Adequacy of Licensed Services
- A licensed ship is considered inadequate when it is not suitable to perform the task. Suitability may be determined on the basis of the reasonable delivery requirements of the shipper, the carrier&rsquos ability to supply necessary equipment (e.g. containers or bolsters), technical characteristics of the ship in question and capacity of the ship to transport cargo safely.
- Shippers' reasonable delivery requirements are the primary determinants of whether the service provided by licensed vessels is adequate and, in particular, whether the cargo can be delivered in a timely, sound and uncontaminated condition. For example, cargo may be required to be containerised, or delivered in bulk, or transported in food grade holds, or be available at the unloading port on a particular date.
- To be considered adequate, carriage must be available to the shipper on reasonable commercial terms.
Public Interest Considerations
- Permits may only be issued where licensed tonnage is not available or is inadequate, and it is in the public interest.
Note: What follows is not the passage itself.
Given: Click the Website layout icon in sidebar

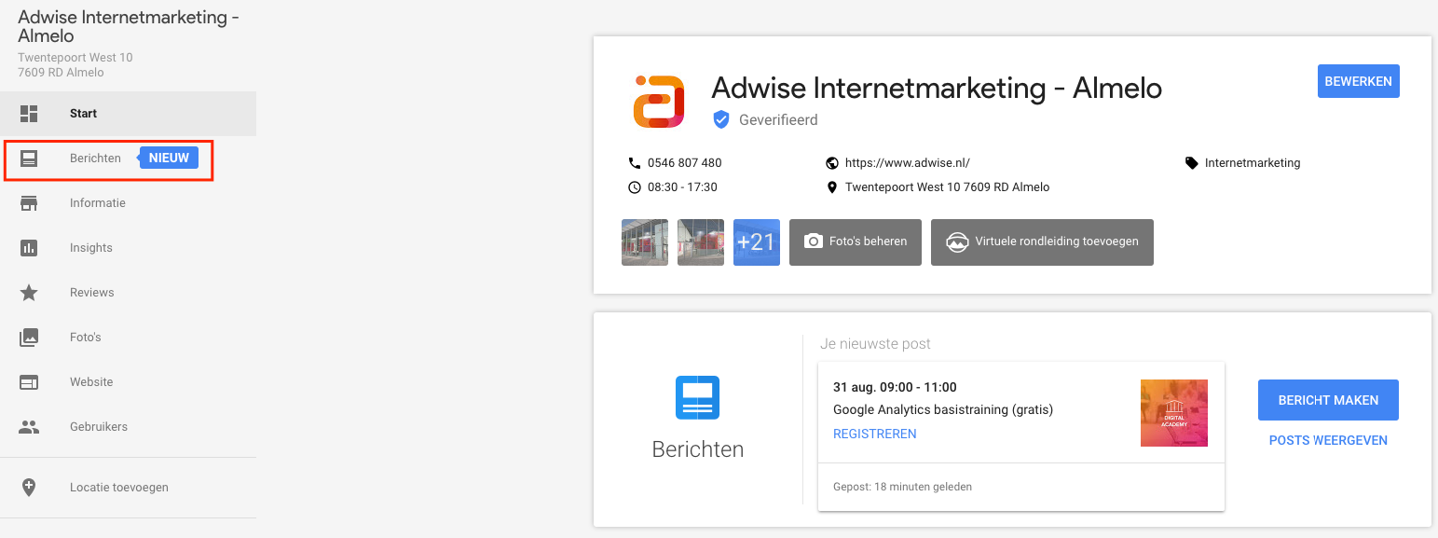Looking at the screenshot, I should 29,382.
The public interest is assessed for each permit application on the merits of the case.
- The Minister (or the Minister's delegate) may grant permits either unconditionally or subject to such conditions as he or she thinks fit to impose in the public interest. Permits may be refused to vessels that have breached conditions for any previous permit.
- Assessment of the public interest includes having regard to a requirement for maintenance of supplies, production or service that could not be met by the use of licensed ships, and whether the unlicensed vessel involved would pose an additional risk to Australia's marine environment.
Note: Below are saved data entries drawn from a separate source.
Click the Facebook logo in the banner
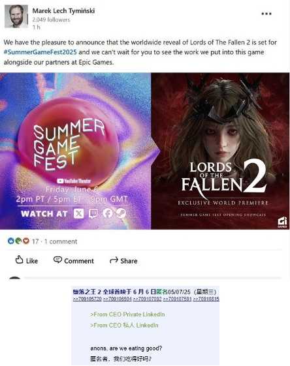Image resolution: width=290 pixels, height=366 pixels. (107, 213)
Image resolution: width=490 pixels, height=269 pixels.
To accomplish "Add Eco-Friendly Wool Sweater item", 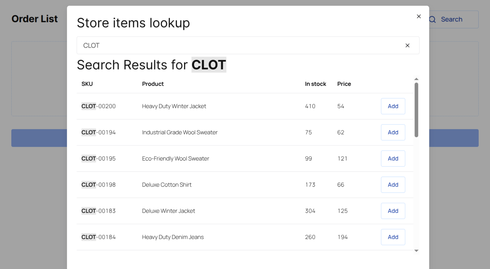I will [393, 158].
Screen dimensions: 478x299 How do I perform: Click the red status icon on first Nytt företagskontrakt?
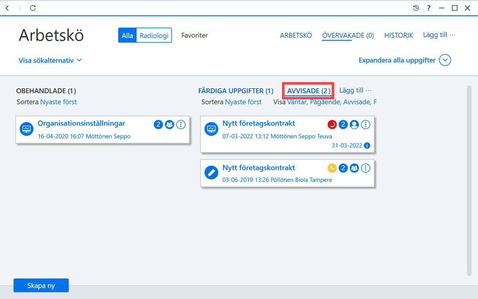pos(332,125)
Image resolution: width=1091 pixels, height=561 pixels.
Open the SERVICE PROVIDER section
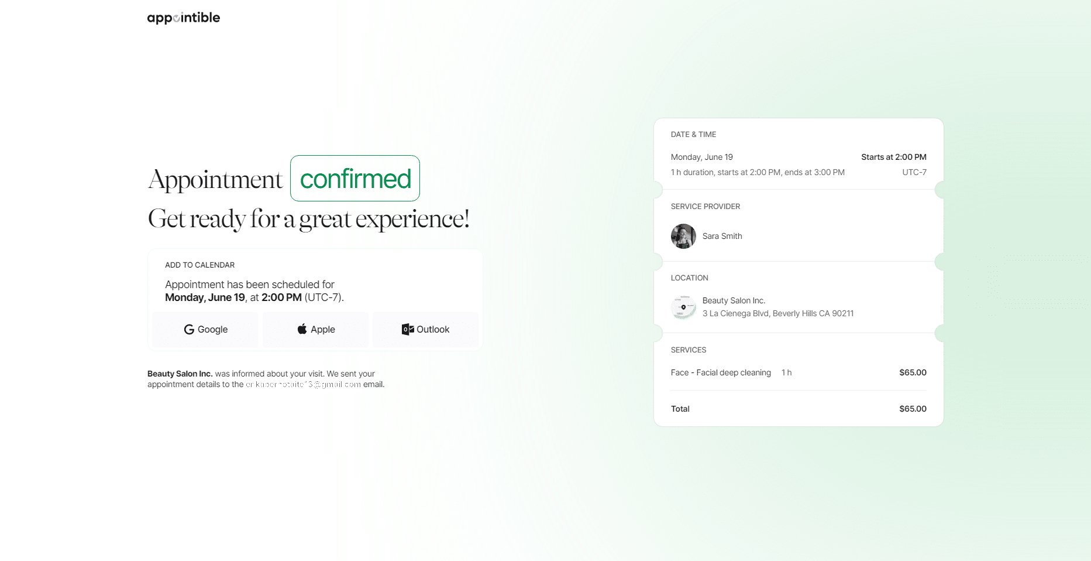[705, 206]
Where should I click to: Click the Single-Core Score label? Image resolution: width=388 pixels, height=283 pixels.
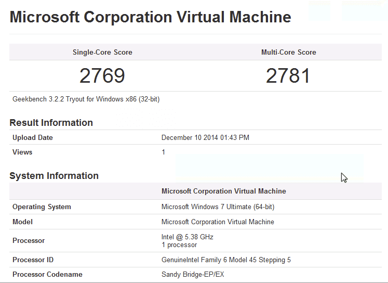pyautogui.click(x=102, y=52)
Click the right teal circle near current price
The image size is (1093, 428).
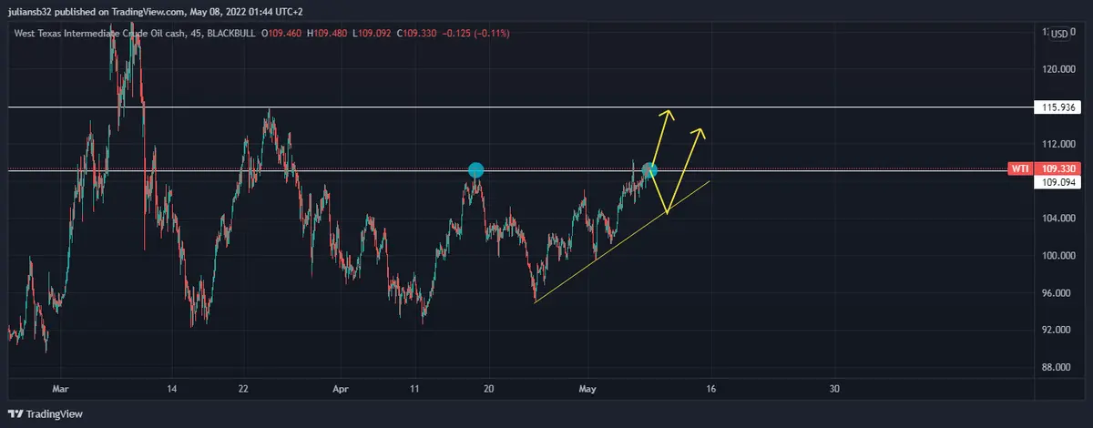pos(649,169)
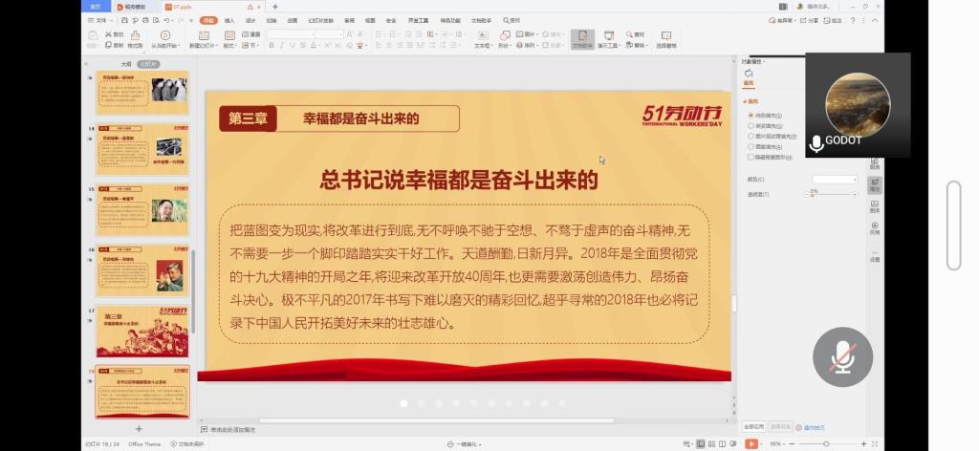979x451 pixels.
Task: Select the gradient fill radio option
Action: pos(751,125)
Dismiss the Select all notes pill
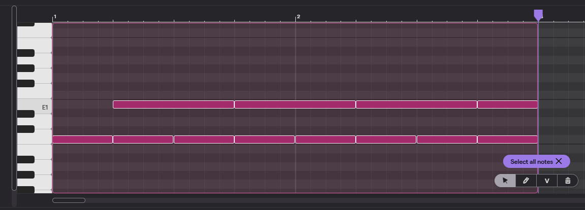The image size is (585, 210). 559,161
- (A) In relation to permit applications for passenger cruise ships, in determining whether the grant of the permit for which an application has been made will be in the public interest, a factor which is to be taken into account will be whether the grant of the permit could have a significantly adverse impact on the viability of Australian licensed and crewed cruise ships.
Safety and Environmental Considerations
- Other matters which the delegate may take into consideration for a permit application include a ship's safety and environmental record.
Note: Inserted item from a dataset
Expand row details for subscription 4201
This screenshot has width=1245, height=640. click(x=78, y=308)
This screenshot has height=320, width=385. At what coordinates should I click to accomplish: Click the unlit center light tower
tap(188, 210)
- It will not be in the public interest to allow vessels with poor safety or environmental protection standards to carry coastal cargo under permit. Permits will therefore be issued on condition that the ships named in the permit comply with the standards of safety and marine environment protection of international conventions to which Australia is a party. Ships issued with permits will be liable for inspection by the Australian Maritime Safety Authority under its port State control program.
- Tankers: An independent inspection report based on the Oil Companies International Marine Forum (OCIMF) SIRE 2 inspection standards must accompany an application for an oil, chemical or LPG tanker. The inspection report remains valid for a period of 6 months from inspection. Also required for tankers is a declaration from the charterer stating that the ship is in a satisfactory condition to undertake the intended shipment.
- Dry Bulk Carriers: A completed Bulk Cargo Inspection Report (a proforma is available on the Department's Internet site: www.infrastructure.gov.au) must accompany permit applications for dry bulk carriers, together with a copy of a current Safety Management Certificate (ISM) and Document of Compliance issued by the vessel's classification society. Also required for dry bulk carriers is a written statement by the applicant declaring that it is satisfied the vessel is suitable for the intended voyage.
- Ships applying for a coasting trade permit will be required to have an International Ship Security Certificate or interim certificate.